“To take their own lives.”

Taniane gasped as though he had struck her.

“To take their lives ? Why would they do that?”

“I can’t imagine. But I saw them doing it. That glowing opening at the top — it’s capable of absorbing anything that comes near it, no matter how big. There’s a blackness inside that’s some sort of gate to another place, or perhaps to no place at all. They would walk up to it and practically stick their noses inside it, and suddenly it would swoop them up, I don’t begin to know how, and they’d be gone. It’s an eerie thing, and very seductive. In my vision I walked up to it myself and it would have had me too, except I was only seeing it in a vision. But this is a real one.”

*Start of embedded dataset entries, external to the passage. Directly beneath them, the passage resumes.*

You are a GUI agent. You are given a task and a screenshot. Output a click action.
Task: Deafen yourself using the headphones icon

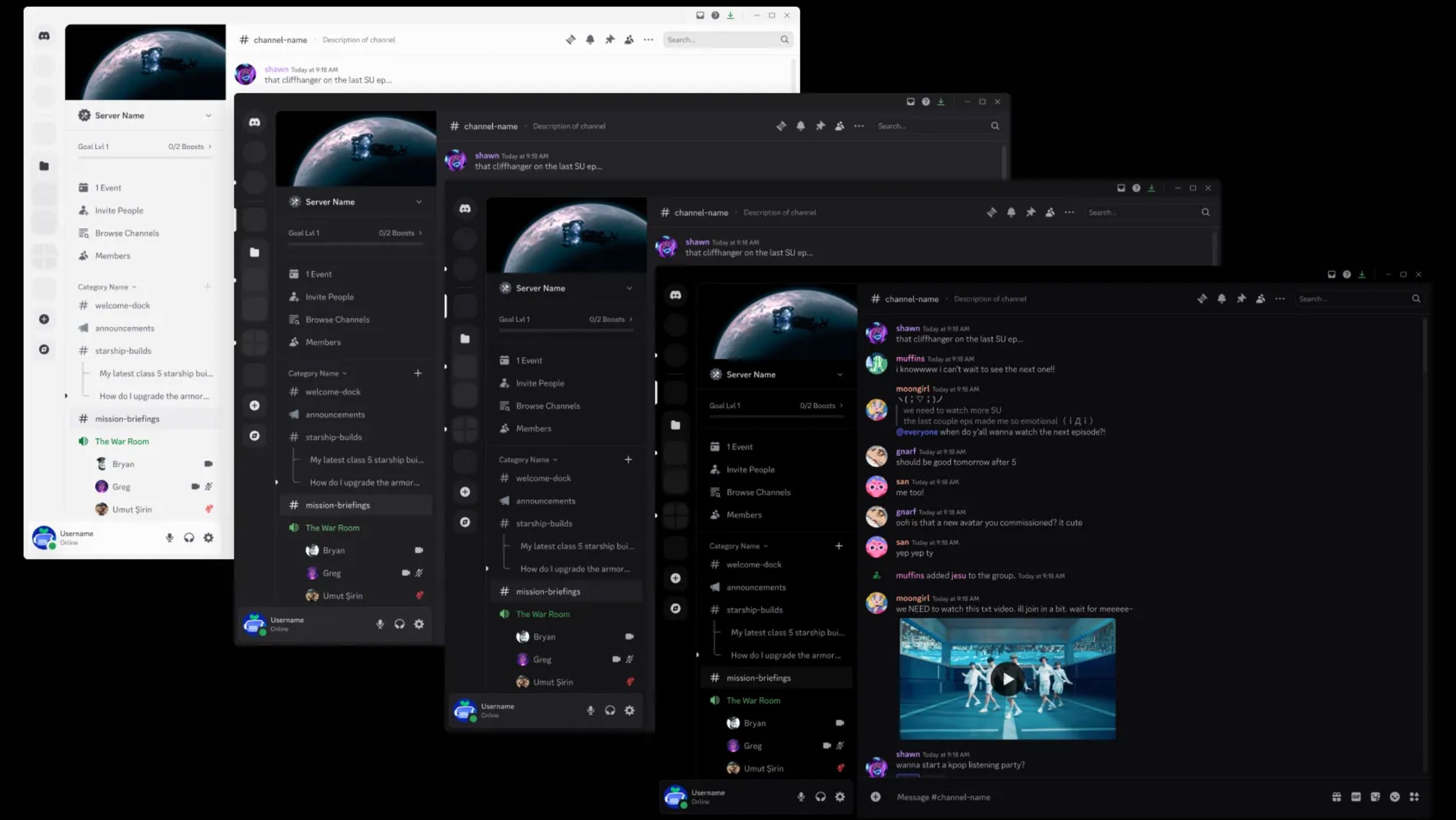coord(821,797)
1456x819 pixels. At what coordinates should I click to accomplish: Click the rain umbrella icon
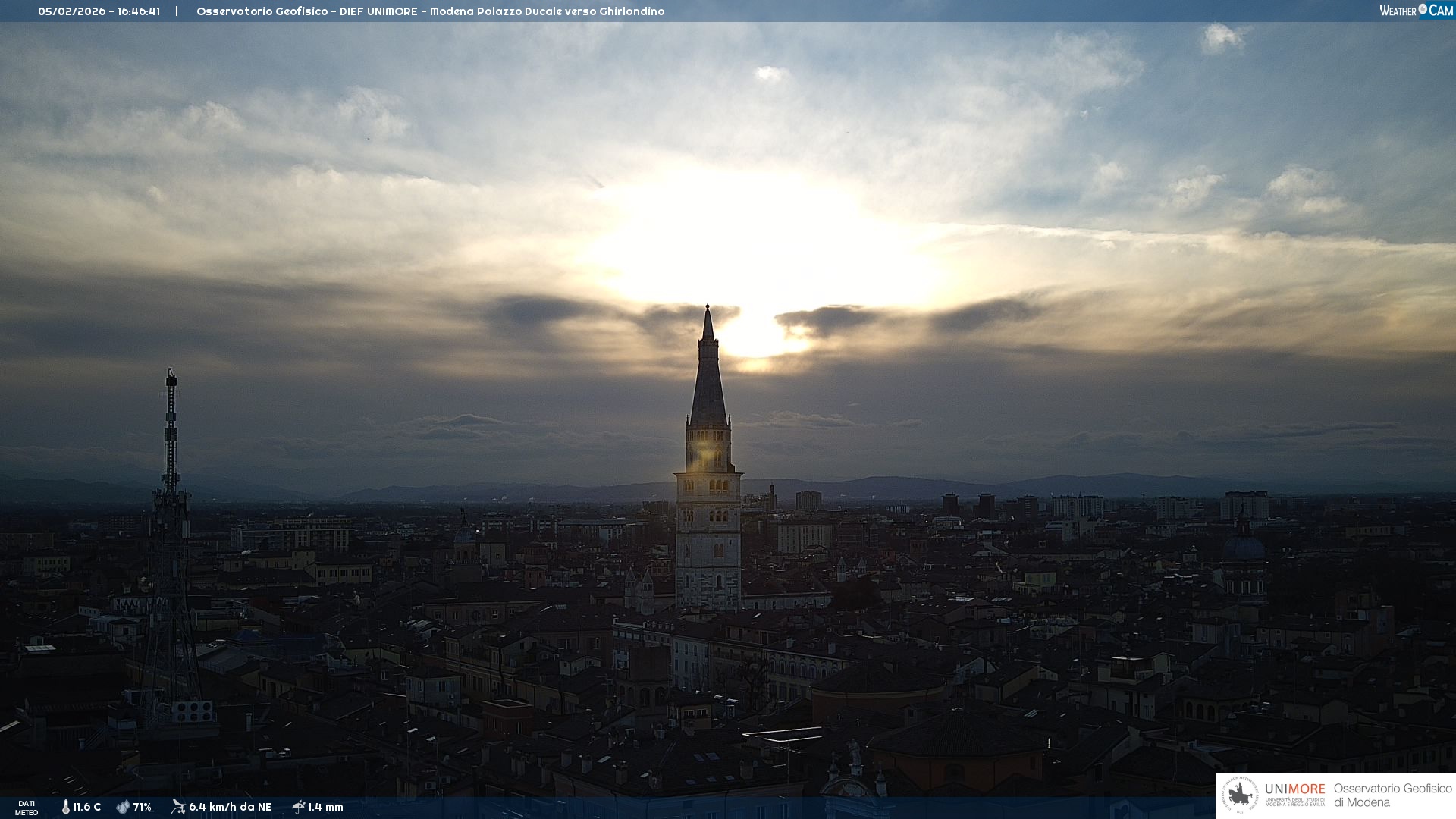point(298,807)
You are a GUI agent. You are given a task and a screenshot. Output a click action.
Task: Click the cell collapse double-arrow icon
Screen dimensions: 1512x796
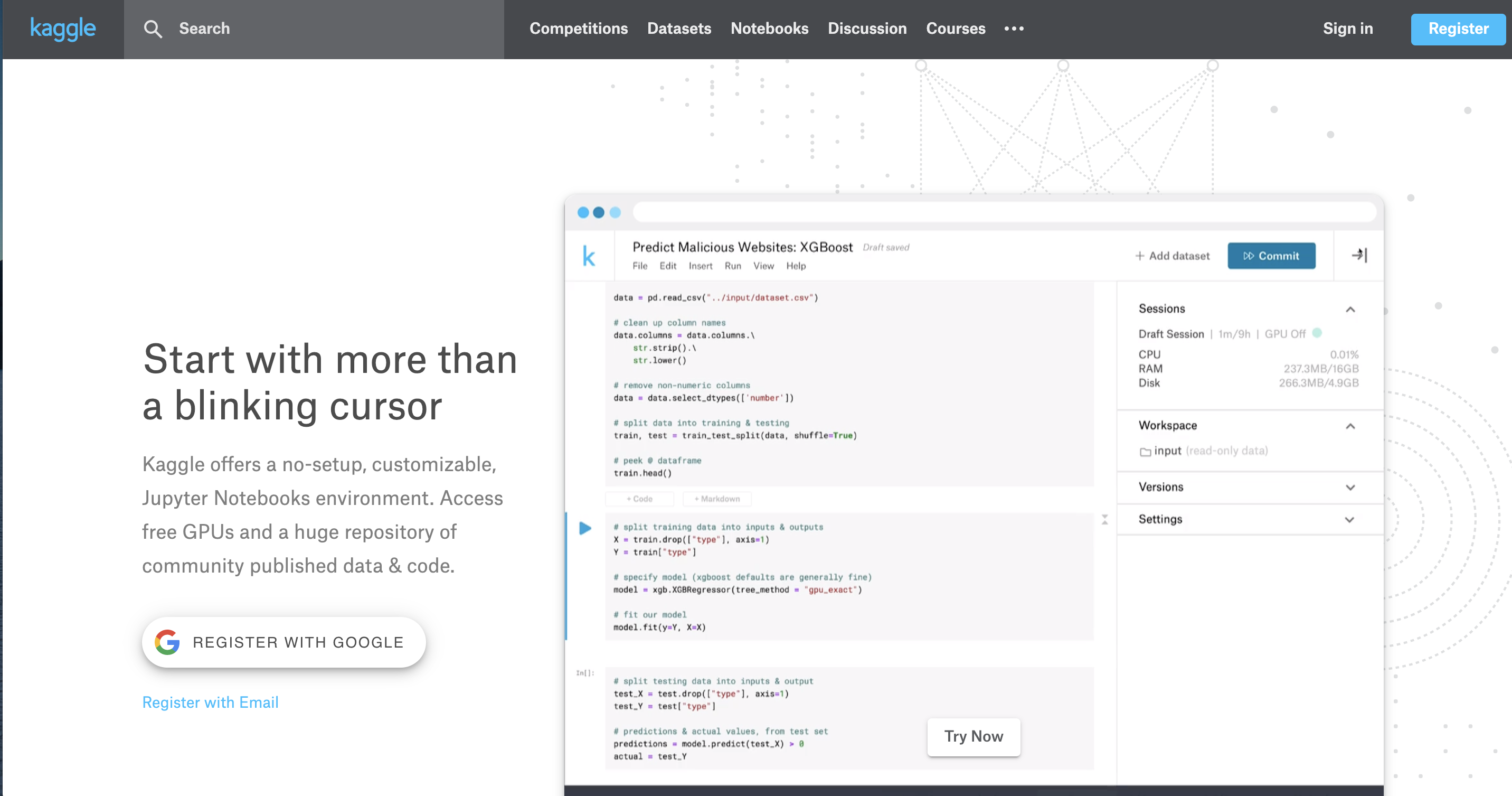click(1104, 520)
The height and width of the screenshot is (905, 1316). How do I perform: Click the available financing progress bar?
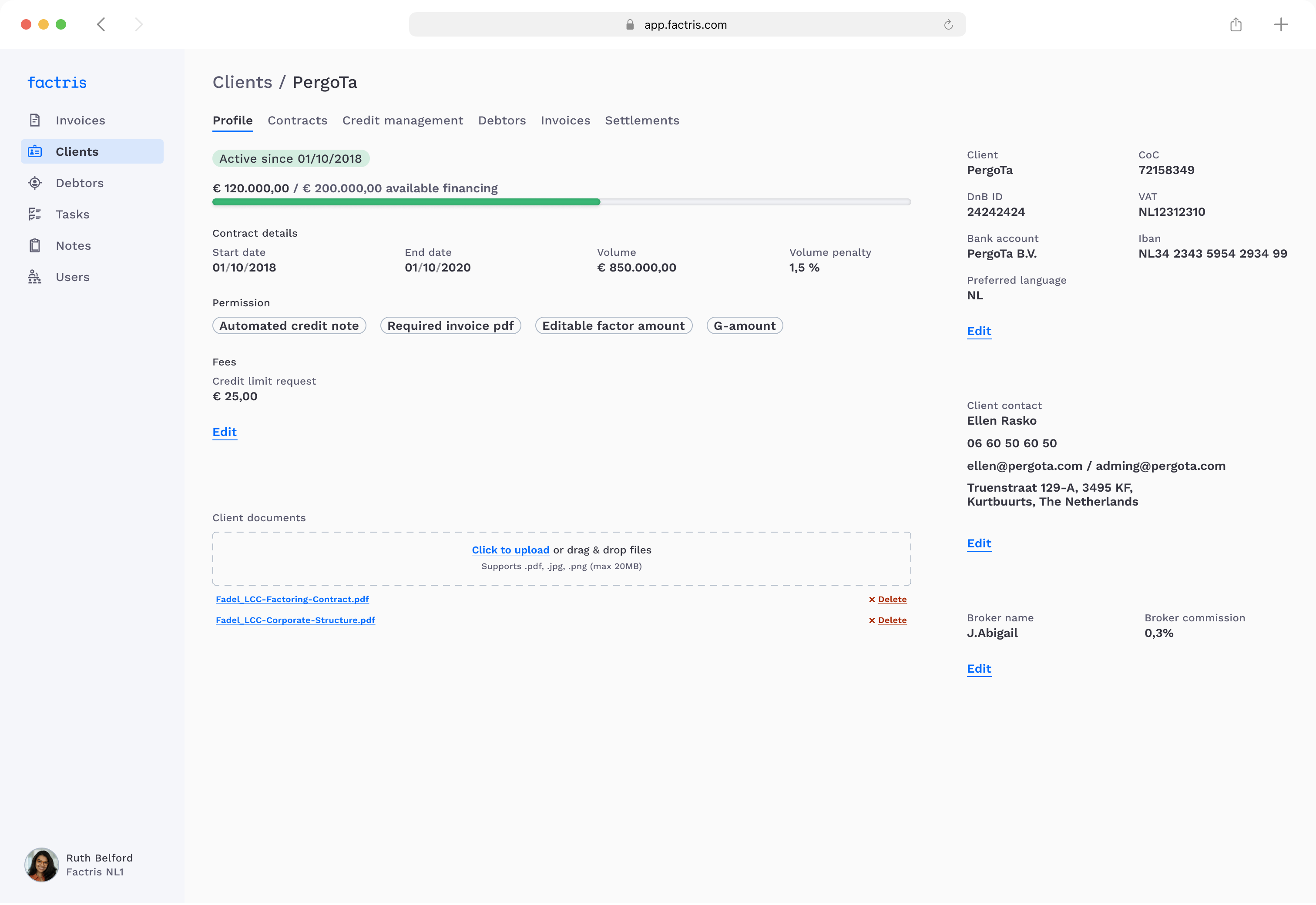(561, 202)
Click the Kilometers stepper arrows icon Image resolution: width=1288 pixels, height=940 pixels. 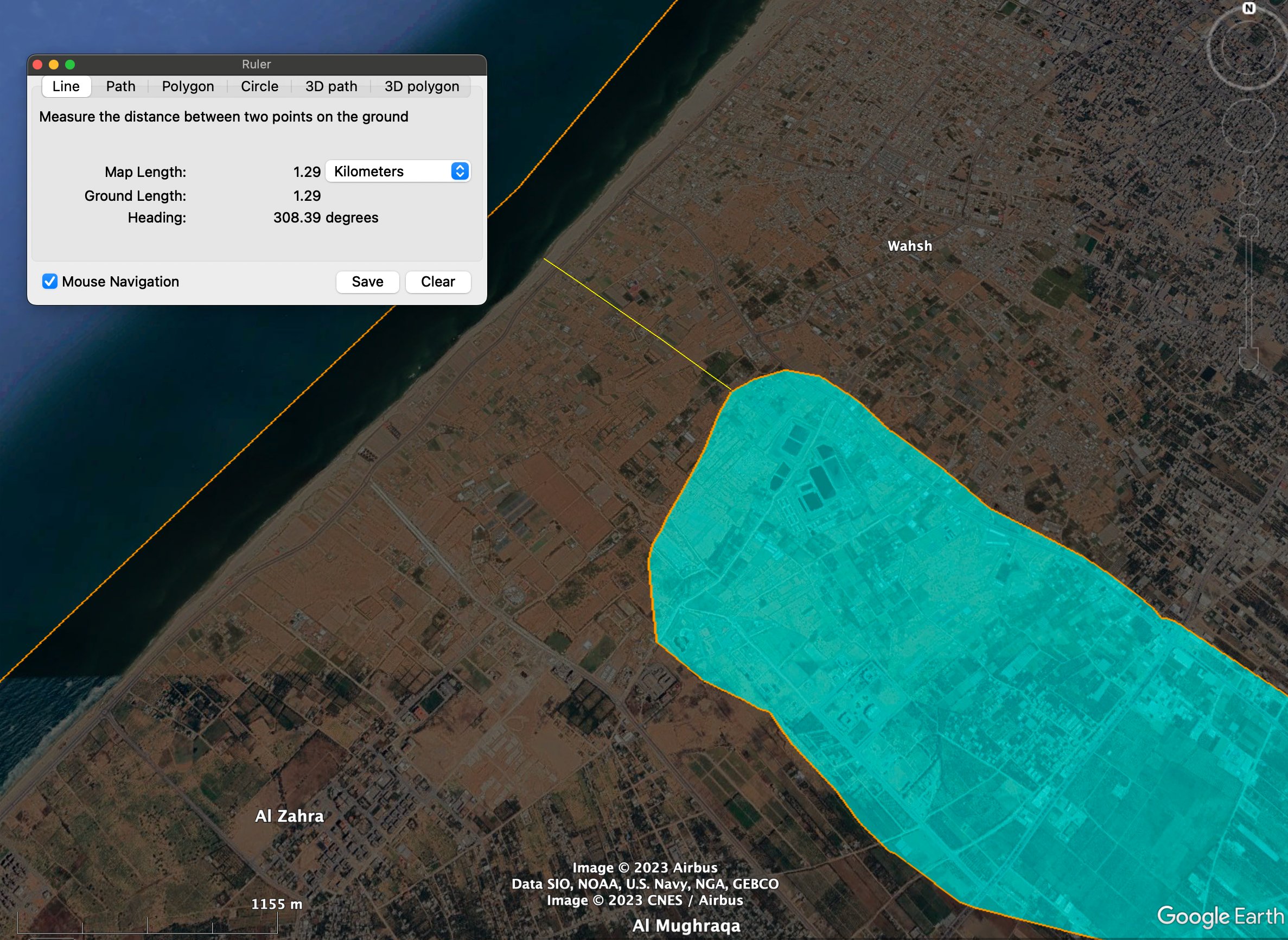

He released her wrist and walked slowly toward it.

“Hresh — no, don’t—”

He laughed. “I only want to test it.”

Picking up a small chunk of broken statuary, he hefted it a couple of times and tossed it underhand toward the glowing hood. It hovered an instant as if suspended in the air just outside the zone of flickering, hissing light; and then it disappeared. Hresh stood expectantly, waiting to hear the thump of the stone fragment falling to the floor. But the thump never came.

“It works! It still works!”

“Try it again.”

“Right.” He found another piece of stone, a slender one as long as his arm, and in a gingerly way he held it up to the mouth of the device. There was a tingling sensation in his hand and forearm, and abruptly he was holding nothing at all. He stared at his fingers.

He went closer.

What if I poke my hand inside it? he asked himself.

He hovered in place before the metal column, leaning forward on the balls of his feet, frowning, considering it. It was an astonishingly powerful temptation. The thing was insidious. He remembered those immense booming mouth-things, long ago on the great sandy plain, drawing him toward them with their inexorable drumming. This was like that. He could feel it pulling him inward. He was half willing to let it. More than half, perhaps. The thing might offer him … answers. It might offer him … peace. It might …

Taniane must have guessed what was passing through his mind, for she came up to him quickly and caught him by the shoulder, drawing him back.

“What were you thinking just then?” she asked.

Hresh shuddered. “Just being curious. Maybe too curious.”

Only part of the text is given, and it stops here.